Storage

An ArangoDB cluster relies heavily on fast persistent storage. The ArangoDB Kubernetes Operator uses PersistentVolumeClaims to deliver the storage to Pods that need them.

Storage configuration

In the ArangoDeployment resource, one can specify the type of storage used by groups of servers using the spec.<group>.storageClassName setting.

This is an example of a Cluster deployment that stores its agent & dbserver data on PersistentVolumes that use the my-local-ssd StorageClass

apiVersion: "database.arangodb.com/v1alpha"
kind: "ArangoDeployment"
metadata:
  name: "cluster-using-local-ssh"
spec:
  mode: Cluster
  agents:
    storageClassName: my-local-ssd
  dbservers:
    storageClassName: my-local-ssd

The amount of storage needed is configured using the spec.<group>.resources.requests.storage setting.

Note that configuring storage is done per group of servers. It is not possible to configure storage per individual server.

This is an example of a Cluster deployment that requests volumes of 80GB for every dbserver, resulting in a total storage capacity of 240GB (with 3 dbservers).

apiVersion: "database.arangodb.com/v1alpha"
kind: "ArangoDeployment"
metadata:
  name: "cluster-using-local-ssh"
spec:
  mode: Cluster
  dbservers:
    resources:
      requests:
        storage: 80Gi

Local storage

For optimal performance, ArangoDB should be configured with locally attached SSD storage.

The easiest way to accomplish this is to deploy an ArangoLocalStorage resource.

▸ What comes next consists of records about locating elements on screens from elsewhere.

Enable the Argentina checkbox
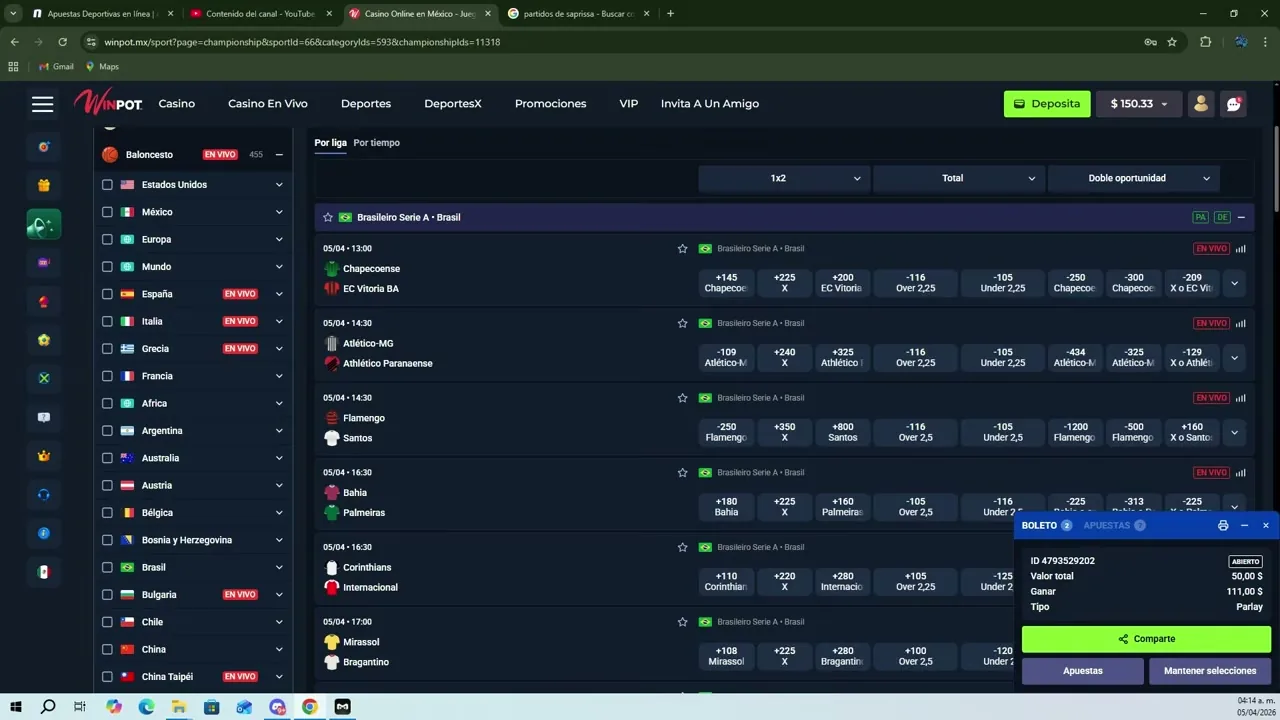Viewport: 1280px width, 720px height. (107, 431)
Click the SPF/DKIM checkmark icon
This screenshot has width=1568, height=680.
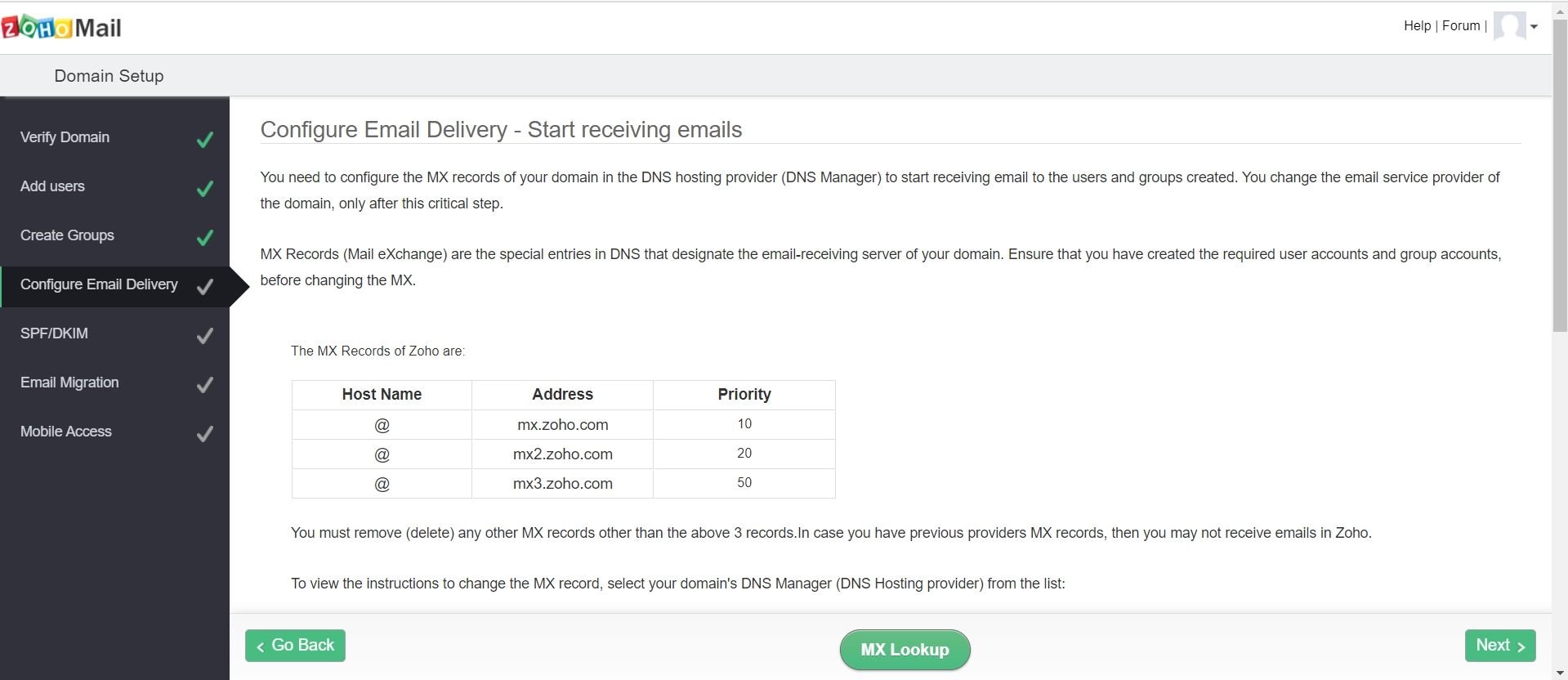coord(205,335)
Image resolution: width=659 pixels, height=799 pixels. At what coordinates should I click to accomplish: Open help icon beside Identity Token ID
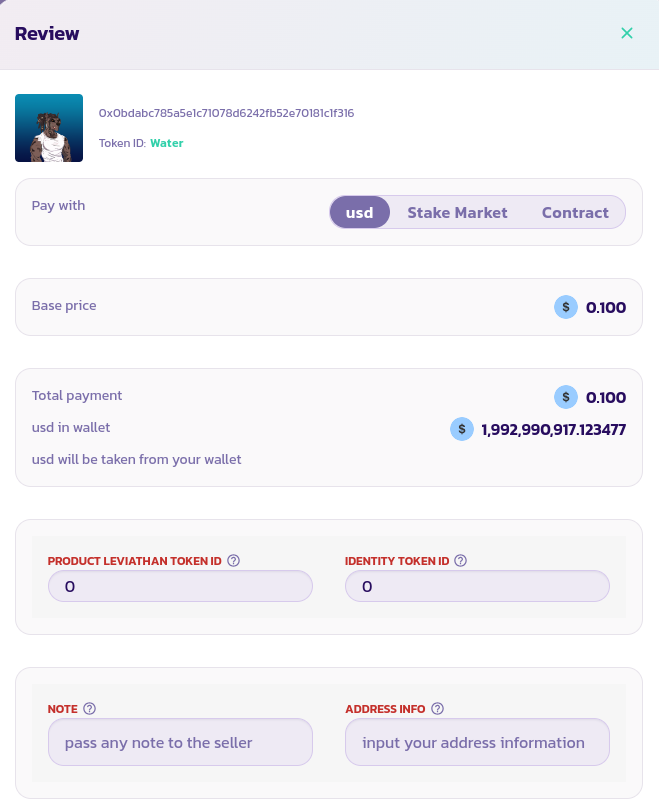[461, 561]
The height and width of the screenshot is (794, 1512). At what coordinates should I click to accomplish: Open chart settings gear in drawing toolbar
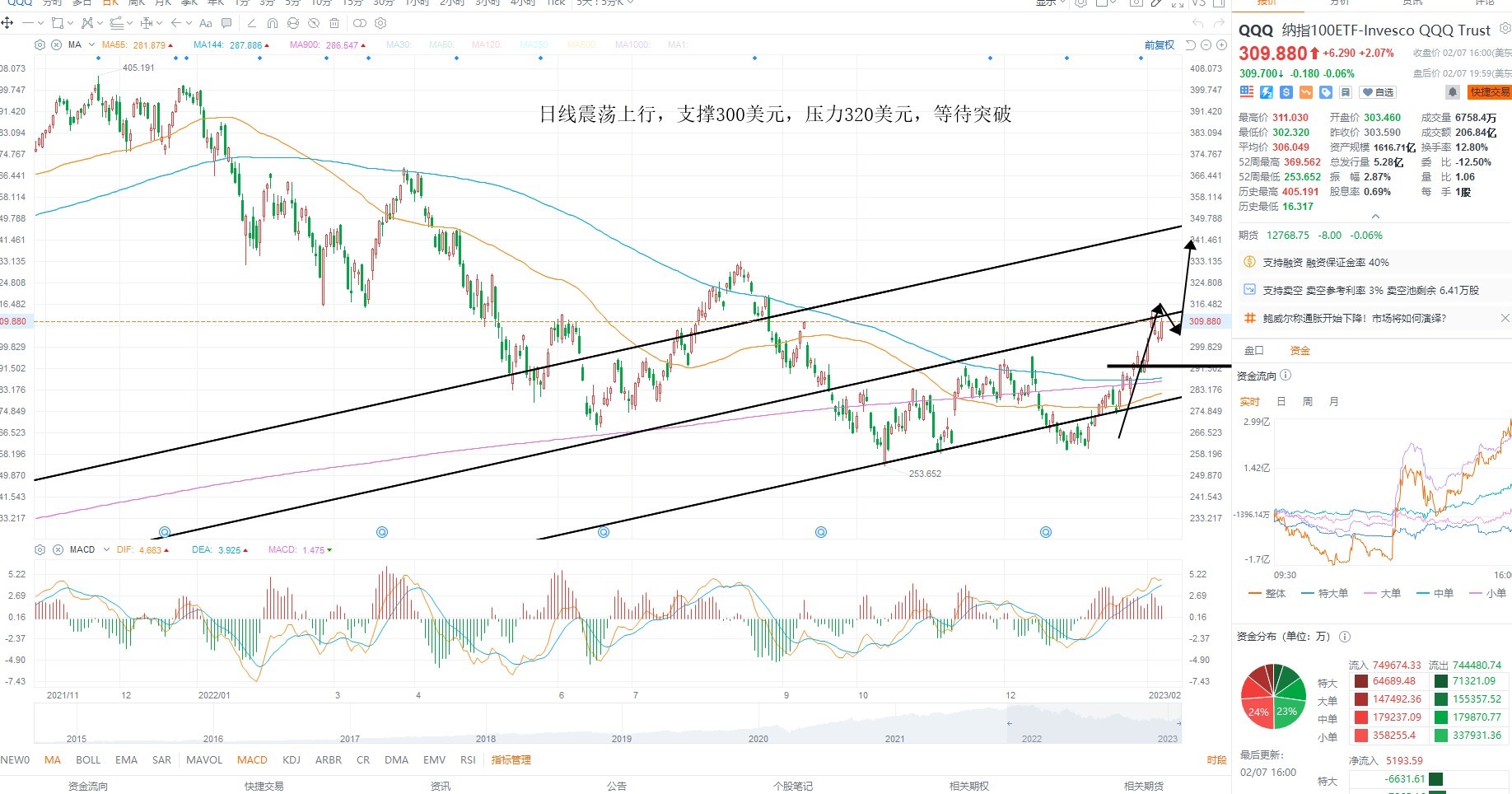(380, 23)
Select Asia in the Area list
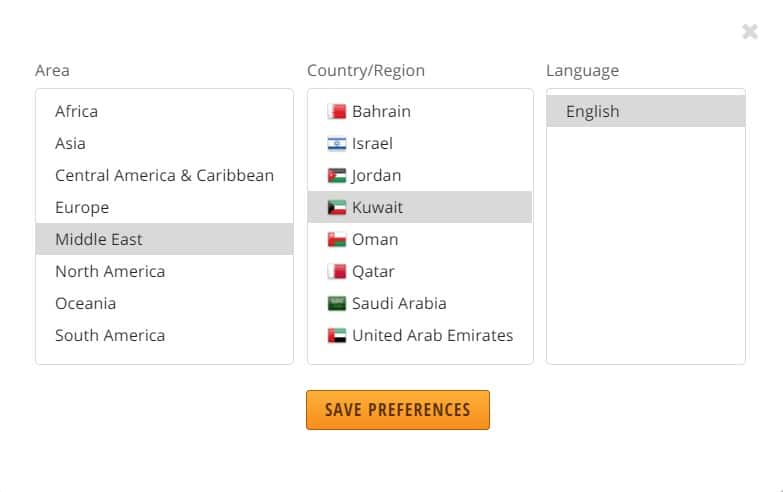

The ArangoDB Storage Operator will use it to provide PersistentVolumes for you.

This is an example of an ArangoLocalStorage resource that will result in PersistentVolumes created on any node of the Kubernetes cluster under the directory /mnt/big-ssd-disk.

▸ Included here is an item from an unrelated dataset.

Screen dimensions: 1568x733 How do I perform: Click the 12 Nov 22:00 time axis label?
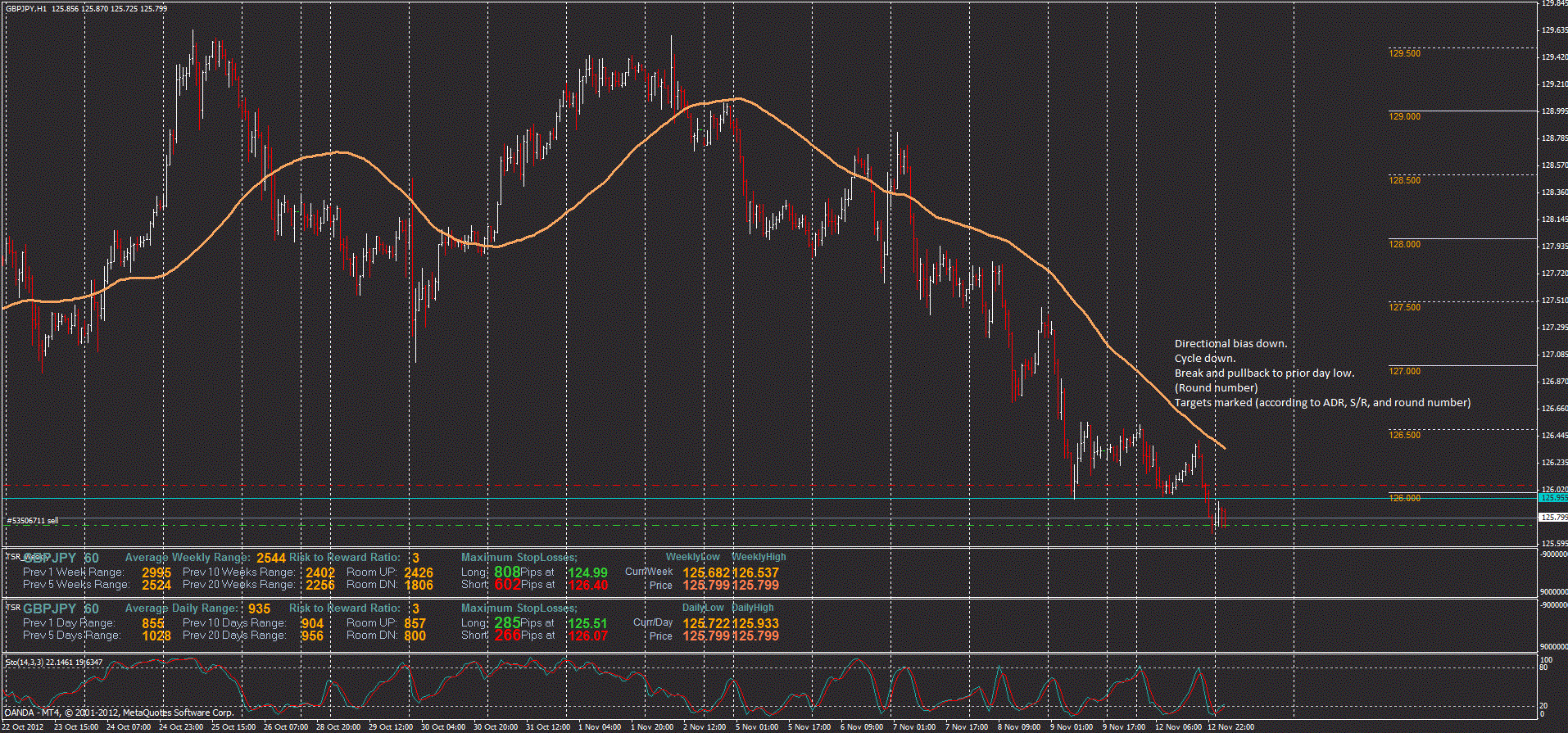[1230, 727]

apiVersion: "storage.arangodb.com/v1alpha"
kind: "ArangoLocalStorage"
metadata:
  name: "example-arangodb-storage"
spec:
  storageClass:
    name: my-local-ssd
  localPath:
  - /mnt/big-ssd-disk

Note that using local storage required VolumeScheduling to be enabled in your Kubernetes cluster. ON Kubernetes 1.10 this is enabled by default, on version 1.9 you have to enable it with a --feature-gate setting.

Manually creating PersistentVolumes

The alternative is to create PersistentVolumes manually, for all servers that need persistent storage (single, agents & dbservers). E.g. for a Cluster with 3 agents and 5 dbservers, you must create 8 volumes.

Note that each volume must have a capacity that is equal to or higher than the capacity needed for each server.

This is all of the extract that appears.